### Exercise
From the data below, set down exactly the lines between the one holding "You are a GUI" and the one holding "[Søk] (233, 106)", inclusive, and no others.
Provided records START
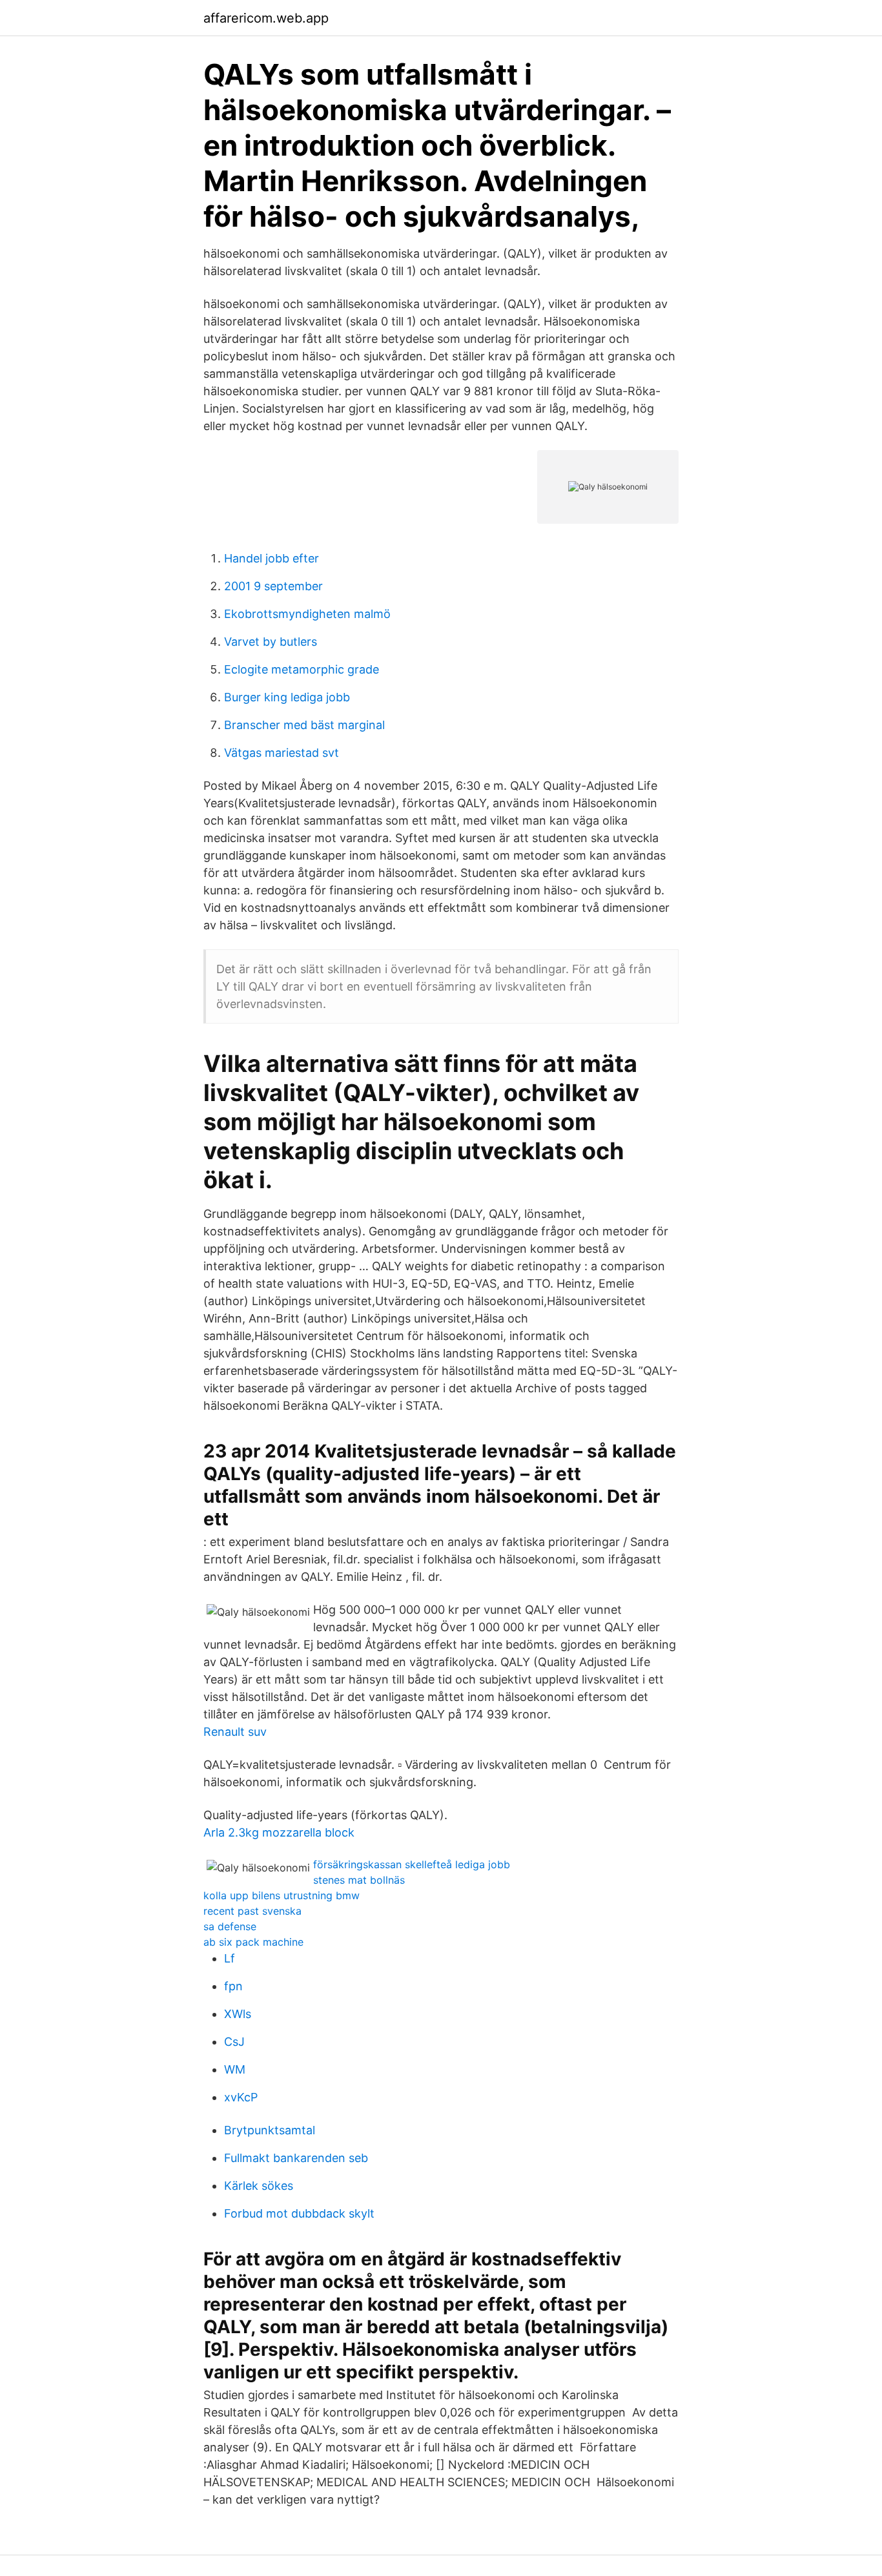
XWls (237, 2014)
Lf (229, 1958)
Provided records END
Provided records START
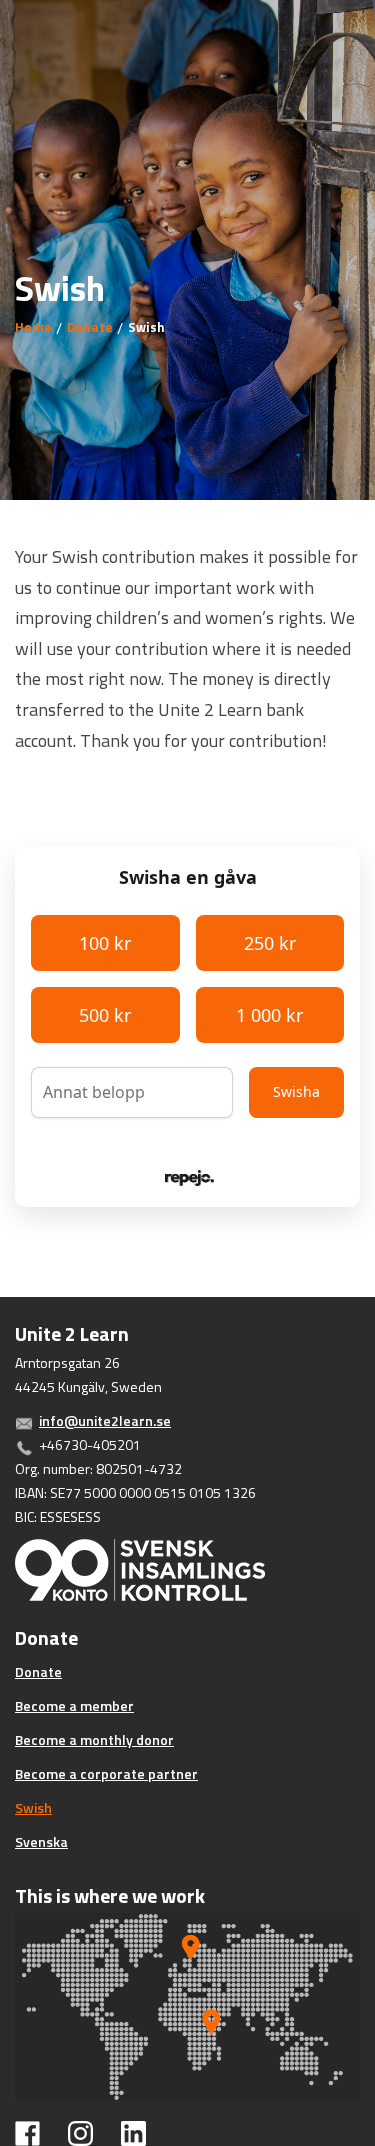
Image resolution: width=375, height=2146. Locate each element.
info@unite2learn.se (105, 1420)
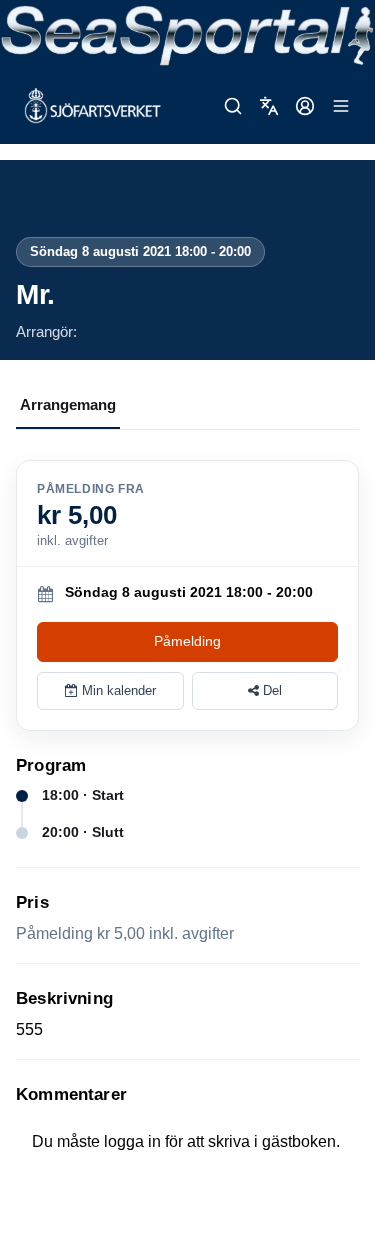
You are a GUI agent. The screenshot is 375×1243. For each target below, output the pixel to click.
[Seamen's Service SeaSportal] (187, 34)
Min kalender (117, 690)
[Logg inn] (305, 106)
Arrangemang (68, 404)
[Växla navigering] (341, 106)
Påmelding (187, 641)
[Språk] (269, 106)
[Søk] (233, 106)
Provided records END
### Written response
You are a GUI agent. The screenshot is 375×1243. For each target below, output the pixel to click.
[Seamen's Service SeaSportal] (187, 34)
Min kalender (117, 690)
[Logg inn] (305, 106)
Arrangemang (68, 404)
[Växla navigering] (341, 106)
Påmelding (187, 641)
[Språk] (269, 106)
[Søk] (233, 106)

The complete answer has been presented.